Please return every line of the records below that contains the word "height".

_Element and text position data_
◇ ◇ ◇ ◇

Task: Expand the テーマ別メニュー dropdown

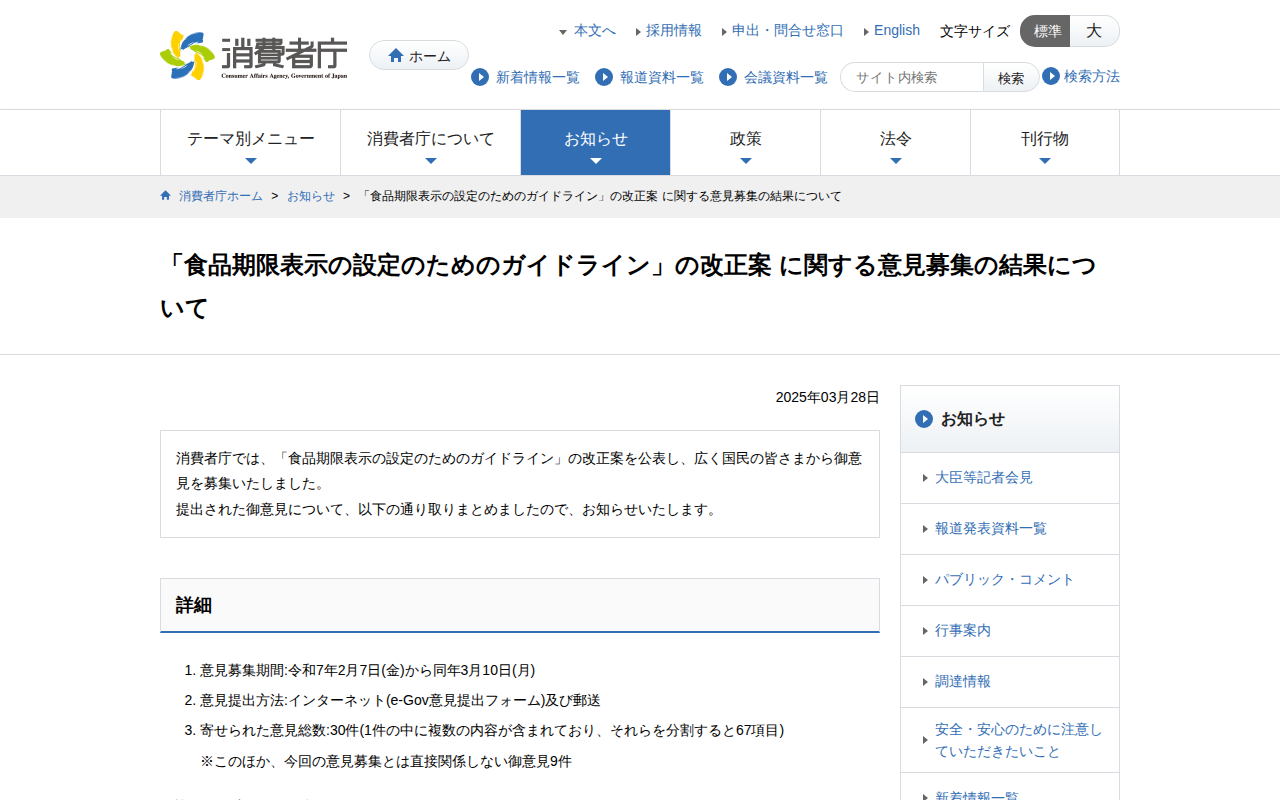Action: (x=250, y=143)
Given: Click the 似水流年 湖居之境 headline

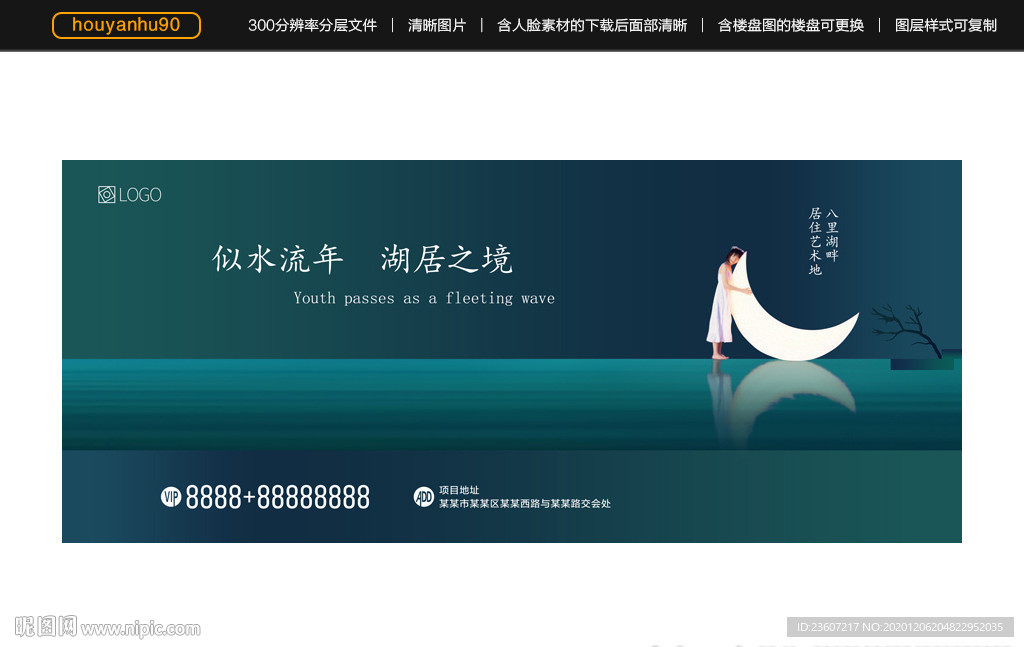Looking at the screenshot, I should tap(362, 260).
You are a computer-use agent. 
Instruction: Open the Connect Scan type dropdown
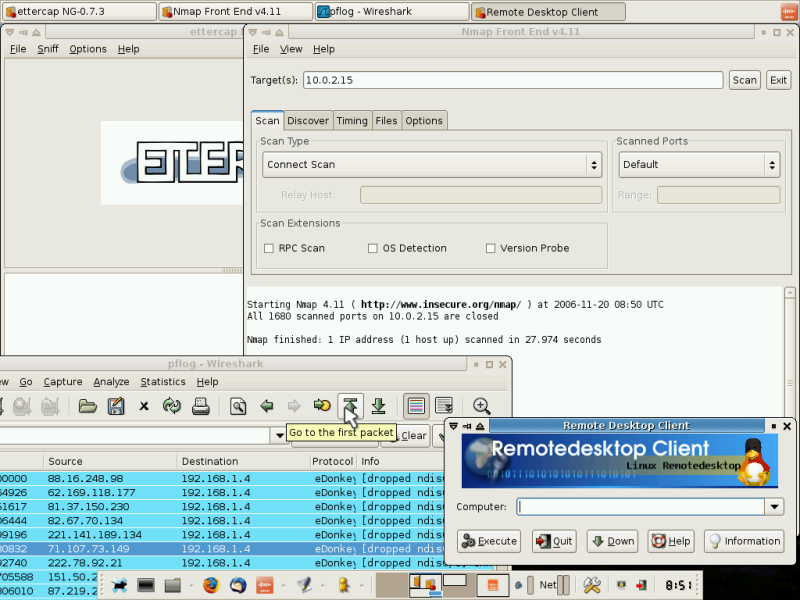coord(432,165)

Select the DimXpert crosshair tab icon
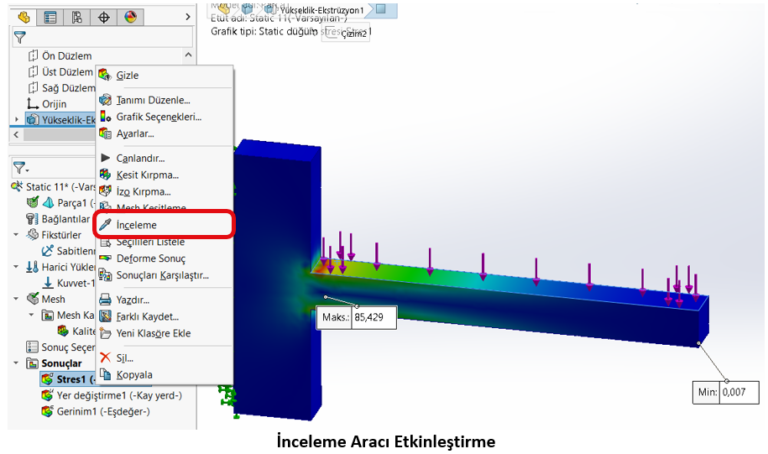coord(104,17)
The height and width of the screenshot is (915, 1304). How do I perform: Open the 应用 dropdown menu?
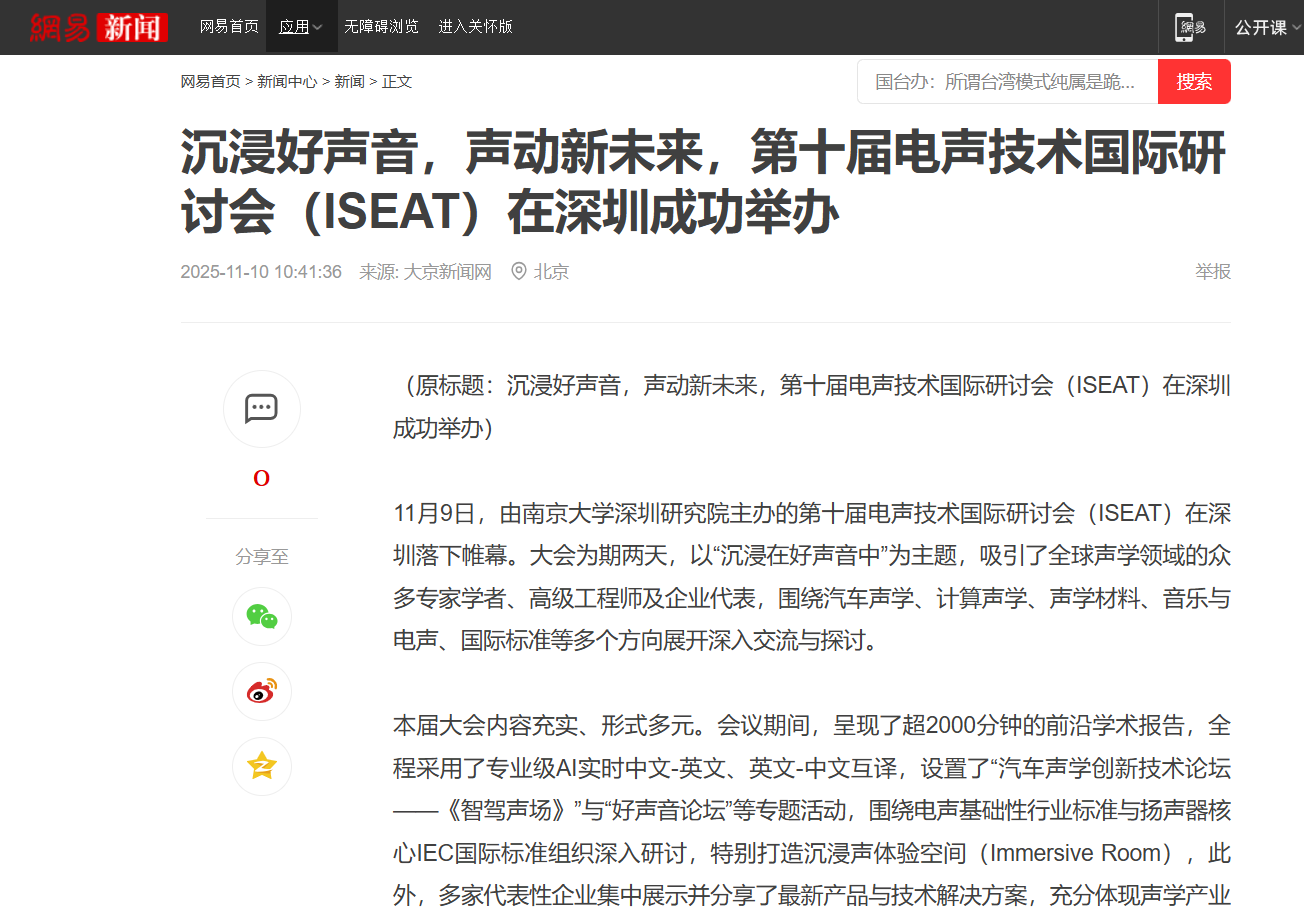pos(300,27)
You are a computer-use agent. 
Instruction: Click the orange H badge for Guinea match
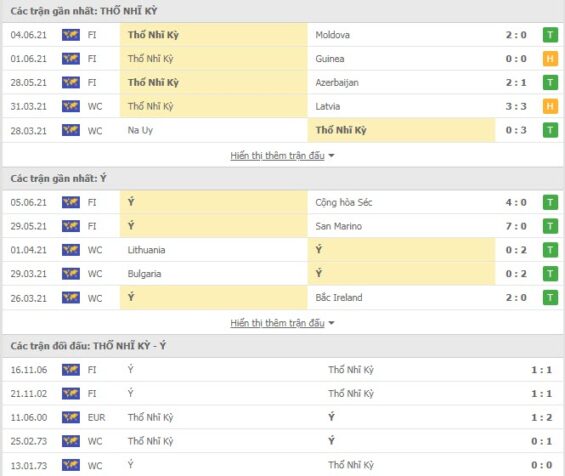coord(550,59)
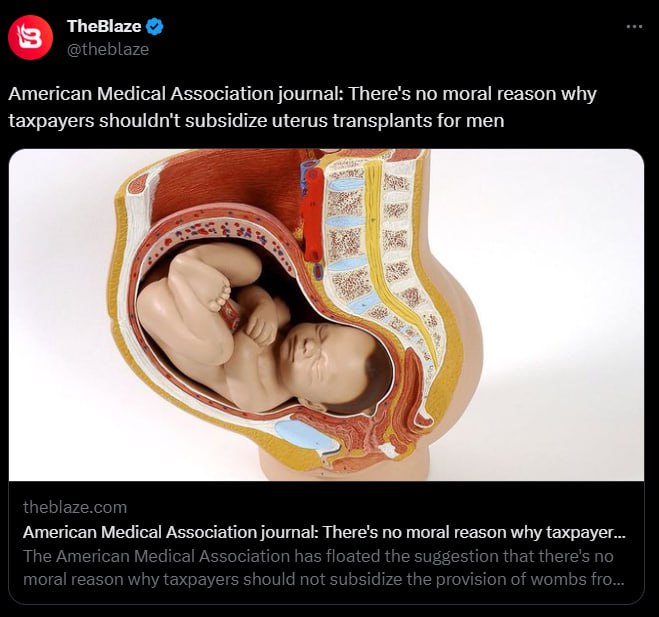Select the tweet line ending in 'moral reason why'
This screenshot has height=617, width=659.
302,93
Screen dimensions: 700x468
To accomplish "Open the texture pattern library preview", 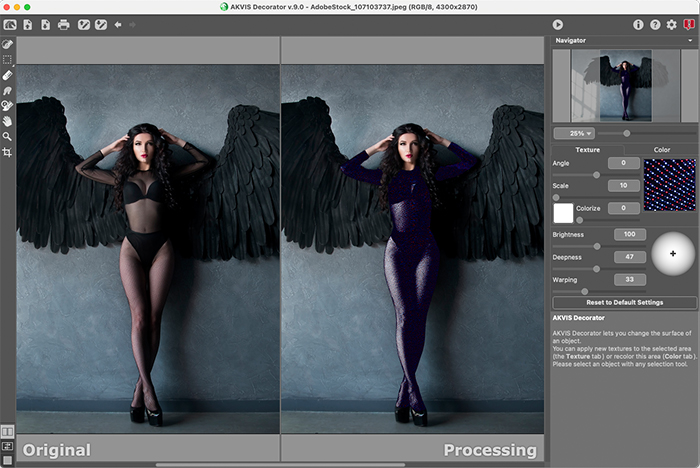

◇ ◇ ◇ ◇

_WRITTEN RESPONSE_
The height and width of the screenshot is (915, 1304). How do I perform: Open the 应用 dropdown menu?
This screenshot has height=617, width=659.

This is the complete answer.